El aparato, el Graf Zeppelin, medía 235 metros de longitud y 35 metros de altura (lo que equivale a un edificio de unos doce pisos). Podía alcanzar más de 100 kilómetros por hora. Viajaron a bordo 46 personas, entre tripulación y miembros de la expedición científica. No había mujeres. No se podía fumar.
Arthur Koestler compuso su libro con los textos que envió a su periódico desde el aire (cuando pudo) y con las notas de un diario que llevó durante la travesía. Además de comentarios sarcásticos sobre la financiación de la misión (“los negocios son los negocios”) y de sus chuscos intereses económicos y políticos, Koestler, como periodista, supo contar muy bien, como era previsible, cuantos datos, hechos y anécdotas relevantes, divertidas o inquietantes registró y vivió durante el viaje.
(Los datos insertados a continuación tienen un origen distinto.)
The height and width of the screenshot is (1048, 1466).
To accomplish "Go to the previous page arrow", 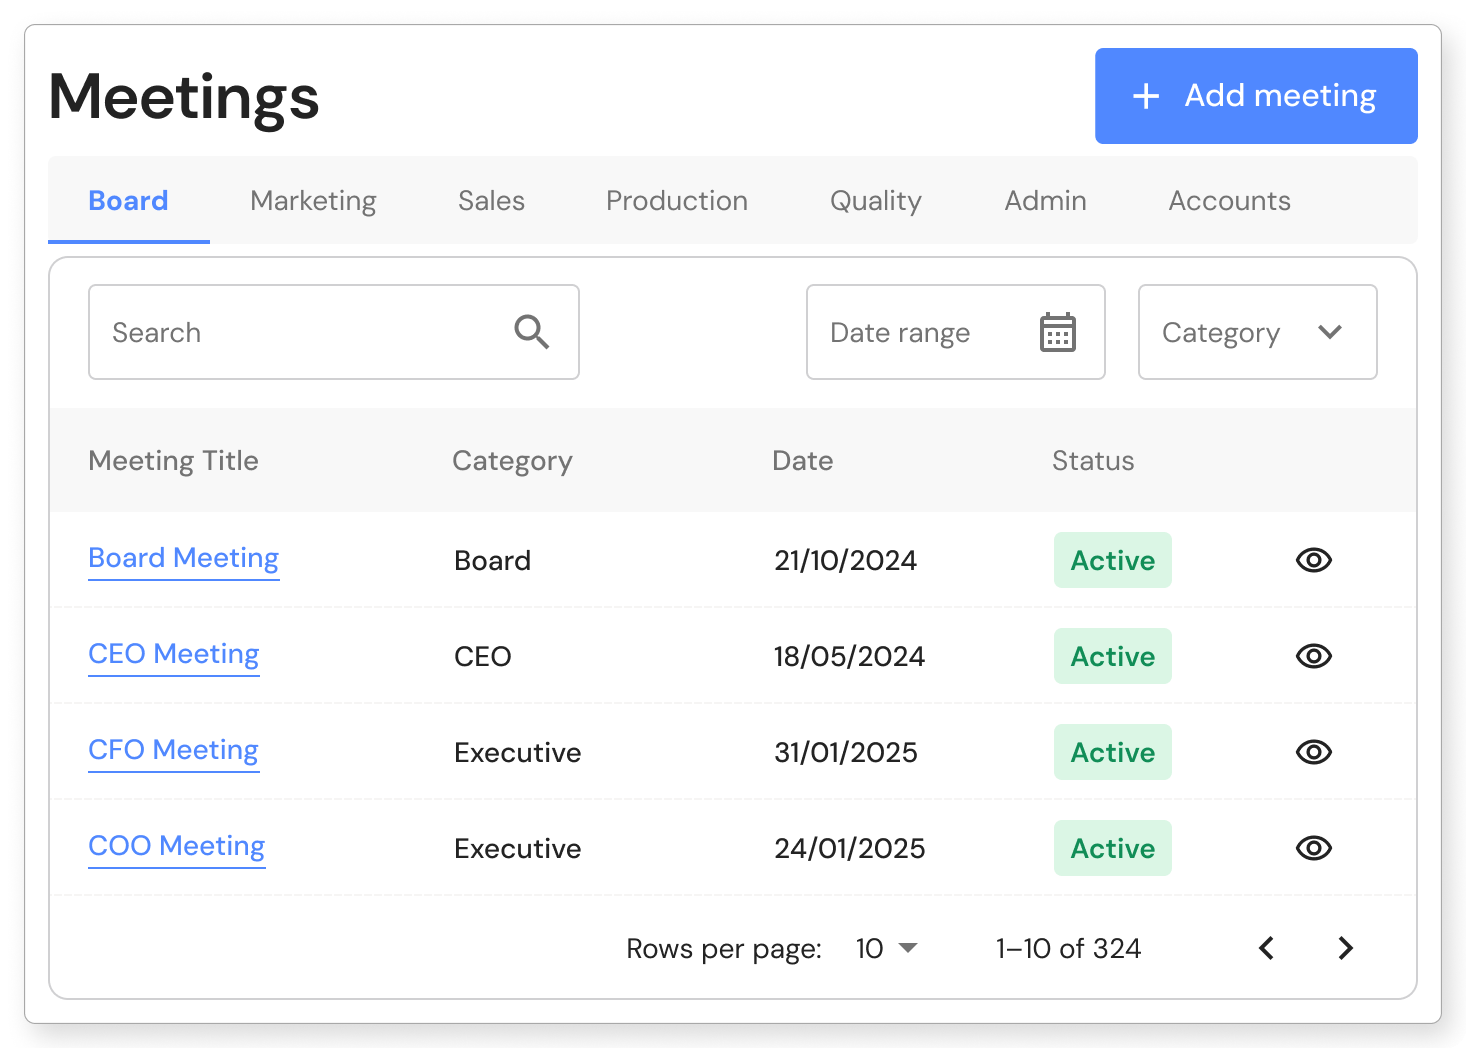I will [x=1266, y=948].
Como escritor apuntó maneras en las descripciones del paisaje y de las inusitadas emociones estéticas experimentadas, así como en la incipiente creación de personajes a partir de sus compañeros de peripecia, que pasó por momentos de crisis y de conflicto. No hablaré de todo ello, pues constituye la sustancia de un libro jugoso y breve.
Arthur Koestler, por supuesto, utilizó ampliamente el humor en su desenvuelto relato. Pero hoy tiene particular gracia constatar cómo ese humor se desvanecía ocasionalmente por la solemnidad o el enfado. Y es que, justamente en 1931, Koestler comenzó a militar en el Partido Comunista y su adhesión al sovietismo estaba en su momento álgido. Faltaban siete años y varias experiencias para que Koestler pasara a ser, en su vida y en su obra, uno de los más fervorosos detractores del comunismo soviético.
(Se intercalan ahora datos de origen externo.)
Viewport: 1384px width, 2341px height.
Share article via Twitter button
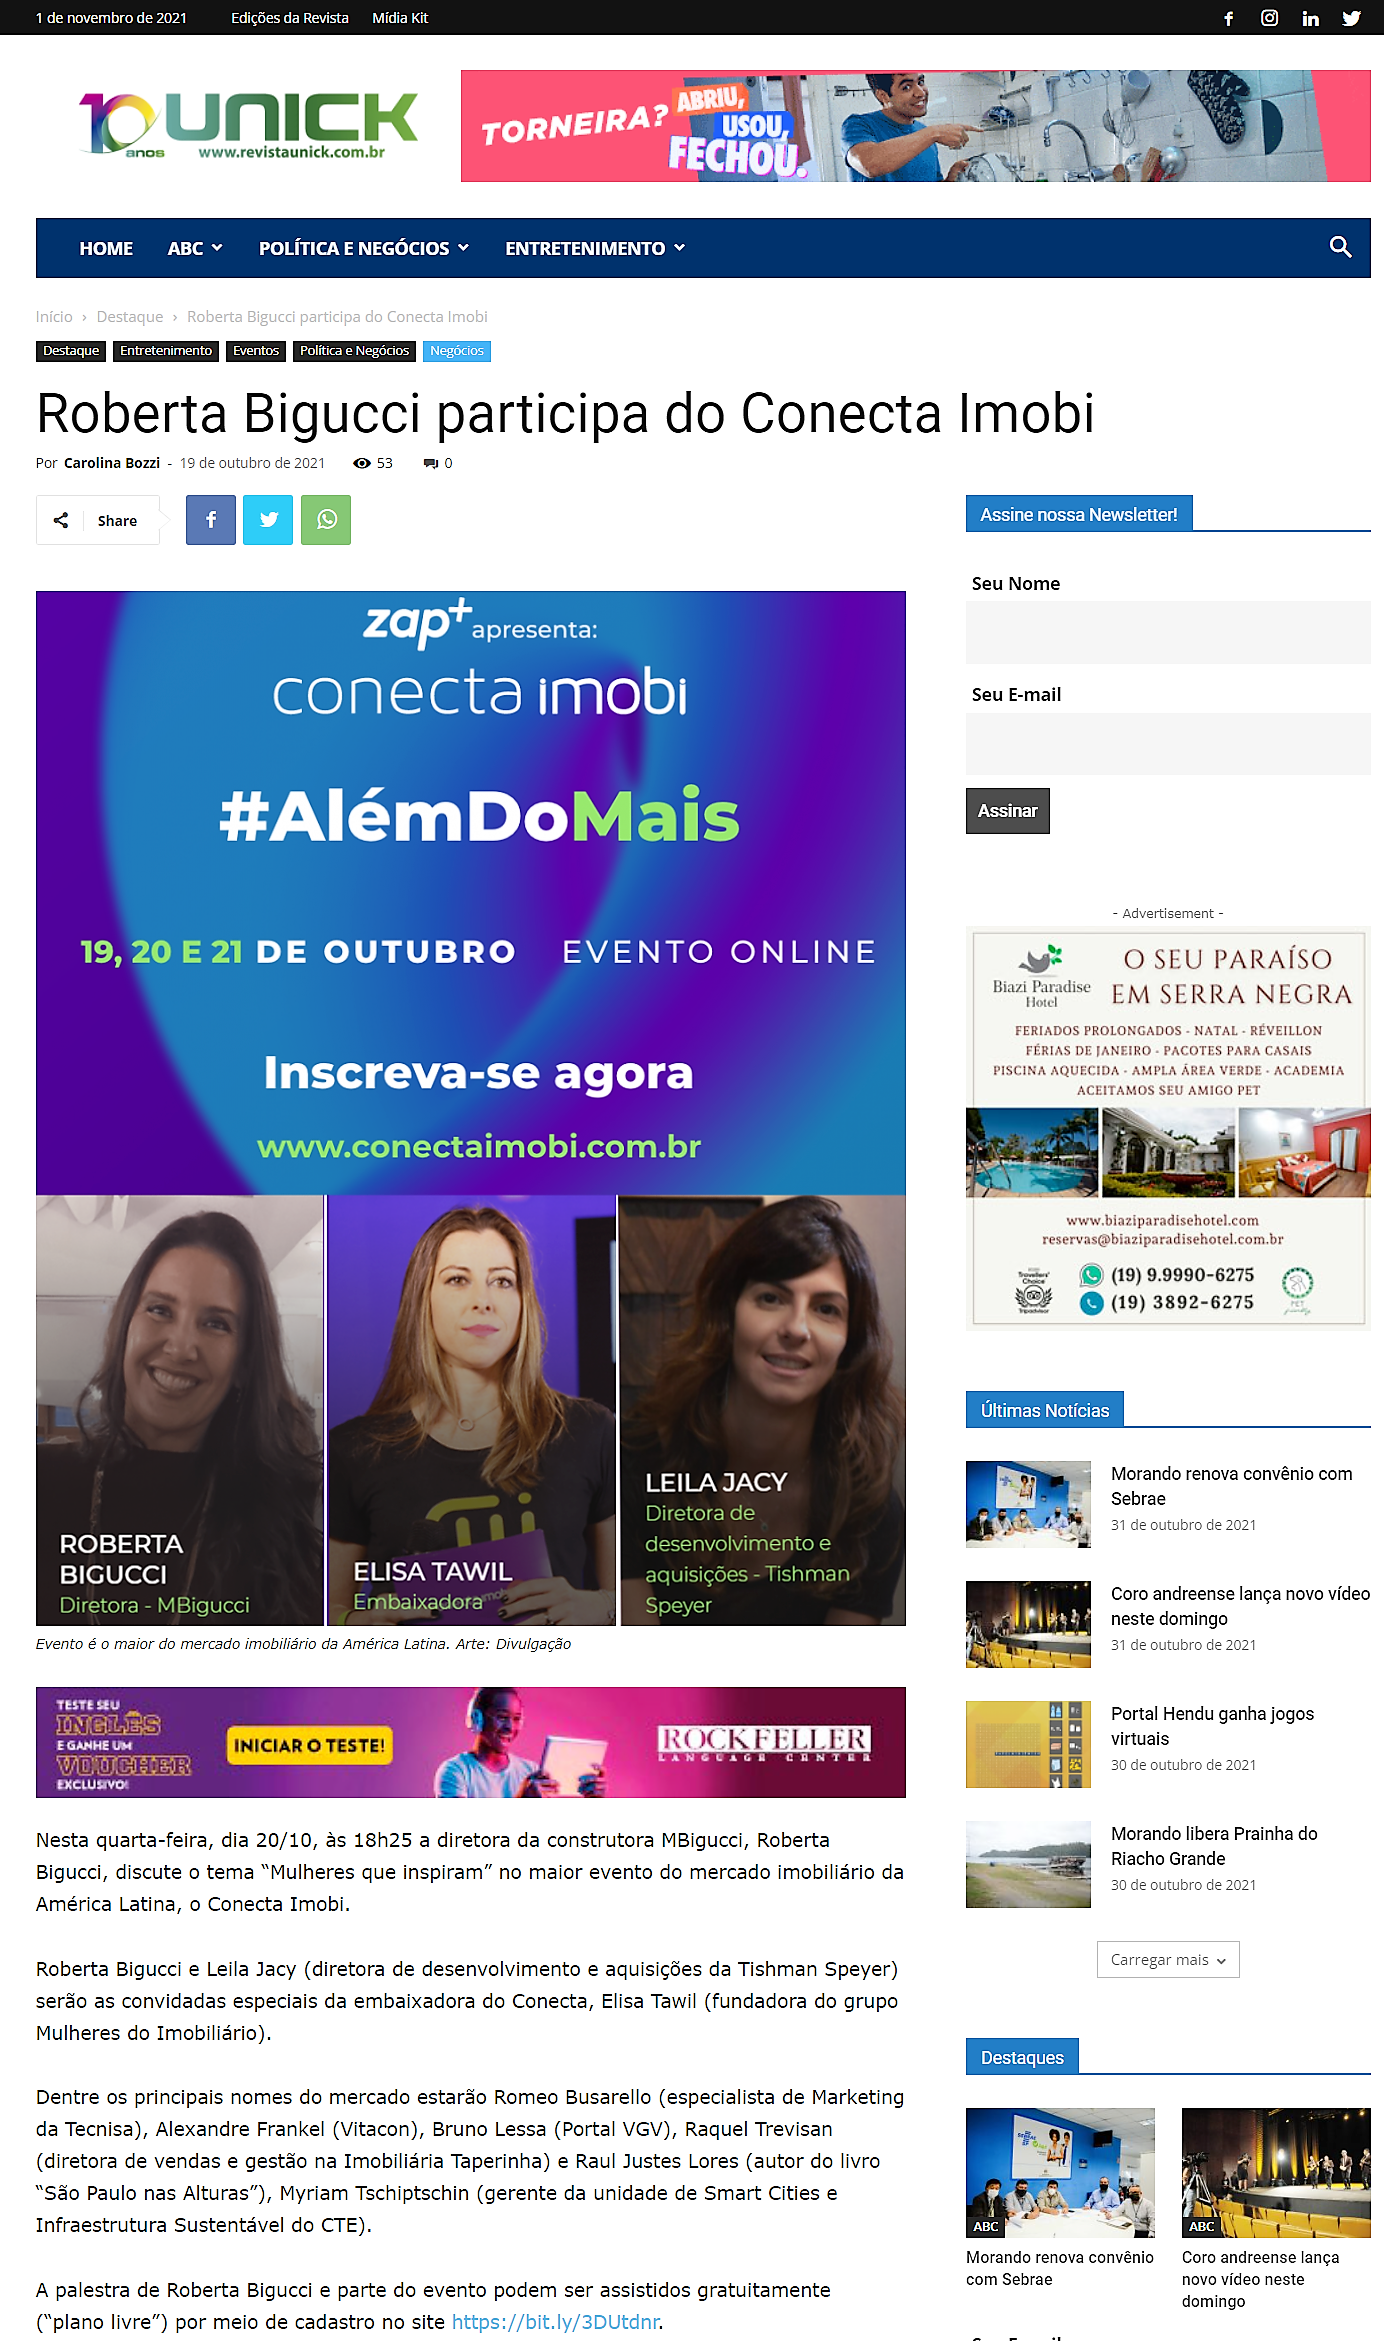click(268, 520)
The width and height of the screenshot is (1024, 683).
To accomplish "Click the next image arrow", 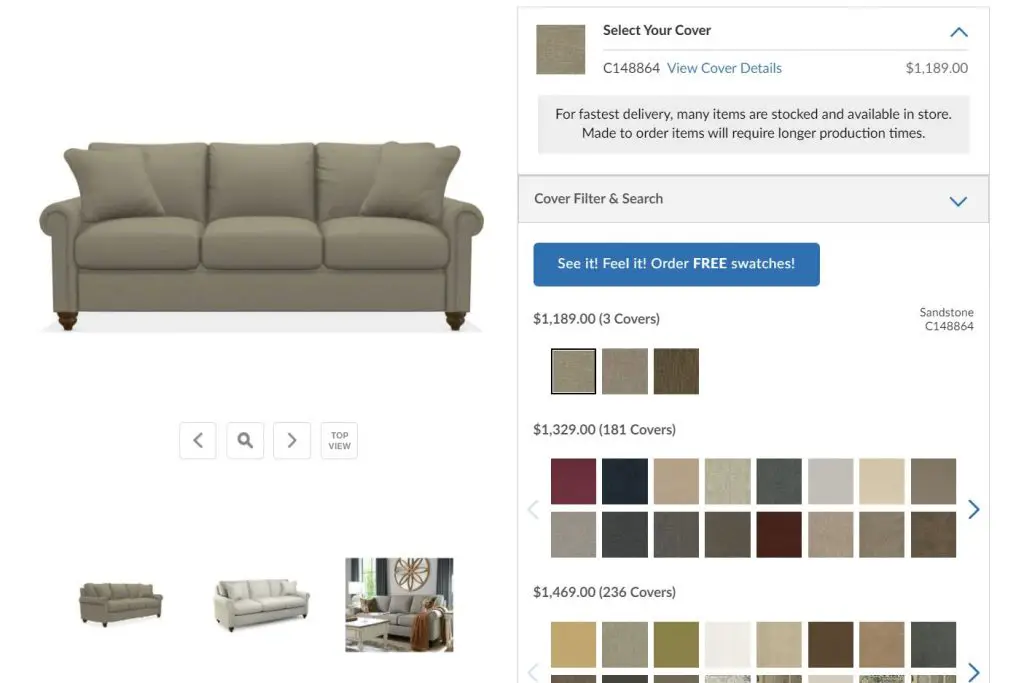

Convencido de la pertinencia de “las férreas leyes de la lucha de clases”, Koestler se viene arriba, de vez en cuando, para exaltar, sobrevolando la Unión Soviética, las conquistas del régimen comunista con voz de propagandista o de locutor de noticiario oficial. Por el contrario, si algún miembro de la expedición –el médico, por ejemplo- recela de tales conquistas o las niega, Koestler se enciende de ira.
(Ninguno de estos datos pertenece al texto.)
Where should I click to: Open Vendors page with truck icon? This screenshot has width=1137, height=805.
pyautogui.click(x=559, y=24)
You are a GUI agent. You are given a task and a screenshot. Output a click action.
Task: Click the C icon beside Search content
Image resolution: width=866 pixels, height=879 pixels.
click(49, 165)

Hablando de la despojada inmensidad ártica y de los “místicos del Polo Norte”, escribe Koestler: “Si se obligara a pasar allí aunque solo fuera un año a todos los profetas del ego y a todos los poetas que han idealizado la soledad, desde Nietzsche hasta Rilke, muy pronto se erradicaría el individualismo”.
Es muy divertida la ocurrencia de Koestler de pasar una temporada en el Polo Norte como terapia contra el individualismo, ese individualismo que más tarde el escritor abrazaría con pasión. Y tiene mucha gracia –no digan que no- que Koestler, embriagado de colectividad y colectivismo, aproveche el trance polar para soltar un sopapo a Nietzsche y a Rilke, como si en ese momento pasaran por allí. Los textos de los grandes creyentes mueven, como poco, a la ternura cuando, sobre todo, el tiempo y la vida cambiaron sus firmes creencias hasta llevarlos a la trinchera contraria. Suele pasar.